昨年は未曽有をの大震災、原発事故に見舞われ、国内中が大変な年でしたが、今年は希望に満ちた年になることを願っています。
真冬最中、今年も風邪が流行っていますが、負けずに頑張っていますか?
喉が何となくおかしいぞと思った時にはキンカンシロップをお勧めしますが、果樹研究所が育成したキンカン「ぷちまる」は優れものです。併せて、カンキツ「天草」も紹介します。

「ぷちまる」

ぷちまる

「ぷちまる」は1987年に、二倍体の「ナガミキンカン」に四倍体「ニンポウキンカン」を交配し育成した、きんかん農林1号として2002年に品種登録されました。
三倍体ですので、ほとんど種が入らないキンカンです。

果実は長球形で平均11g位です。沖縄県などの暖地やハウス栽培では20gにも達します。
果皮は濃橙色で油胞がやや大きく目立ちますが、果面は滑らかです。

皮の厚さはやや厚いのですが、果肉は橙色で、果汁の量はやや少なく、果皮の甘味が強く苦味がなく、皮ごと食べる食味は良好です。
成熟期は1月です。温暖地では家庭果樹として、花から実まで楽しめる品種です。

天草

天草

カンキツ「天草」は1982年に、「清見」に「興津早生」を交配したものに、さらに「ページ」と言うカンキツを交配し、1995年品種登録したものです。

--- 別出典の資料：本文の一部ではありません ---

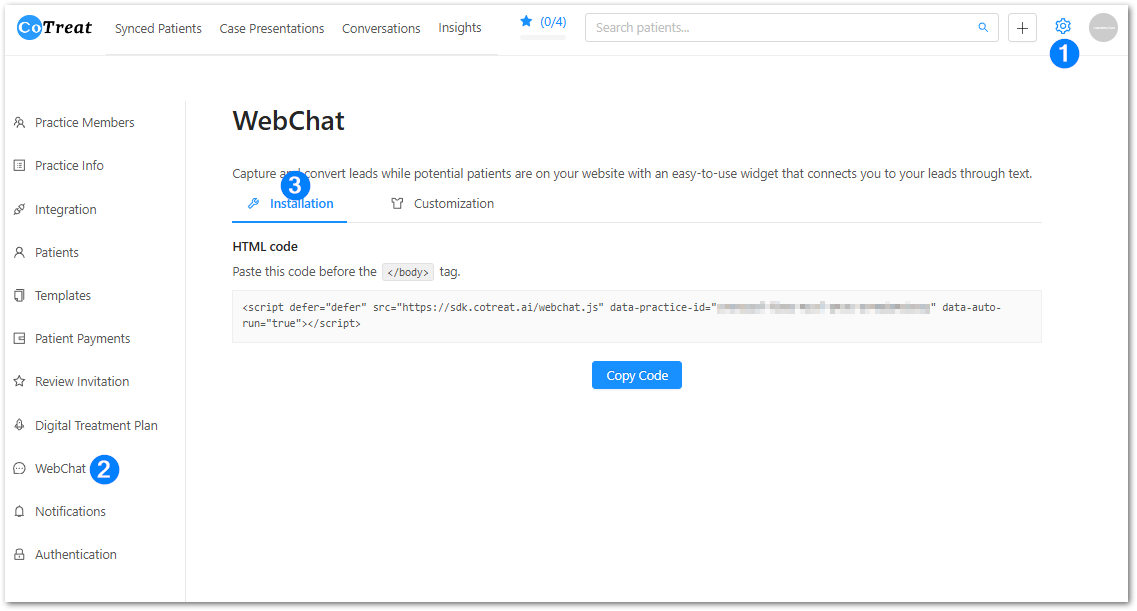This screenshot has height=611, width=1137.
Task: Open the Synced Patients menu
Action: click(x=158, y=29)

果実の大きさは200g程度で、果皮は淡赤橙色、滑らかで美麗です。
皮はややむきにくいので、ナイフでカットしてからだと、簡単に剥けます。
果肉は橙色でウンシュウミカンよりやや淡い色をしています。

熟期は12月下旬から1月上旬で、糖度は12%程度です。

現在、愛媛県、沖縄県、大分県で、施設栽培などで増えつつあります。

名前は育成地(長崎県南島原市口之津町)から望む熊本・天草島に因んで名付けました。「清見」より減酸が早く、早期に食味良好となる美しいカンキツを育成しました。